Le scrutin présidentiel organisé ce dimanche 15 mars au Congo-Brazzaville ressemble à bien des égards à un non-événement politique. Certes, une campagne électorale s’y est déroulée durant les deux dernières semaines et quelques électeurs se sont rendus aux urnes. Mais, en réalité, cette élection ne devrait rien changer à la configuration du pouvoir. Le président Denis Sassou Nguesso restera en place, entouré de l’essentiel de ses collaborateurs. Quant aux préoccupations quotidiennes des Congolais dont l’accès à l’électricité, à l’eau potable ou encore à l’emploi, elles, risquent de demeurer des privilèges pour une minorité. La raison tient à la nature même du scrutin.

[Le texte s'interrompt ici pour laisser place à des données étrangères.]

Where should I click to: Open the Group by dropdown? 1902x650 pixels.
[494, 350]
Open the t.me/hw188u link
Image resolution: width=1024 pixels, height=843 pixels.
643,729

Dépourvue d’une véritable opposition et organisée dans un contexte où l’administration, y compris électorale, est largement acquise au pouvoir en place, cette élection apparaît surtout comme un exercice destiné à conférer un vernis de légitimité démocratique au régime. Une pratique devenue relativement courante sur le continent africain.
Quelques 2,5 millions d’électeurs étaient appelés à voter pour désigner le futur président de la République. Mais, selon de nombreux observateurs, l’affluence devant les bureaux de vote est restée relativement faible. Plusieurs électeurs ont préféré s’abstenir, estimant que l’issue du scrutin était déjà connue. Face à six adversaires dont certains sont peu connus du grand public et d’autres politiquement peu influents, Denis Sassou Nguesso apparaît en effet comme le grand favori. D’autant plus que l’appareil administratif et institutionnel du pays reste étroitement lié au pouvoir en place.
Dans ces conditions, l’élection semble davantage relever d’un rituel politique que d’une véritable compétition démocratique. Son résultat paraît déterminé bien avant le vote, dans un contexte marqué notamment par l’emprisonnement de plusieurs figures de l’opposition ou leur départ en exil. Le scrutin apparaît ainsi, pour de nombreux critiques, comme un mécanisme de légitimation d’un système politique dominé par une élite qui continue de contrôler les ressources du pays, pendant qu’une large partie de la population vit dans des conditions économiques difficiles.
Pour autant, cette apparente résignation ne signifie pas nécessairement que la situation restera figée indéfiniment. Dans un pays où plus de 60 % de la population a moins de 18 ans, les frustrations sociales pourraient finir par s’exprimer plus ouvertement. La situation est d’autant plus sensible que le Congo représente environ 30 % de la production pétrolière de la zone CEMAC, alors que les indicateurs sociaux restent préoccupants : le taux de chômage y est de 42 % et plus de la moitié des Congolais vivent en dessous du seuil de pauvreté.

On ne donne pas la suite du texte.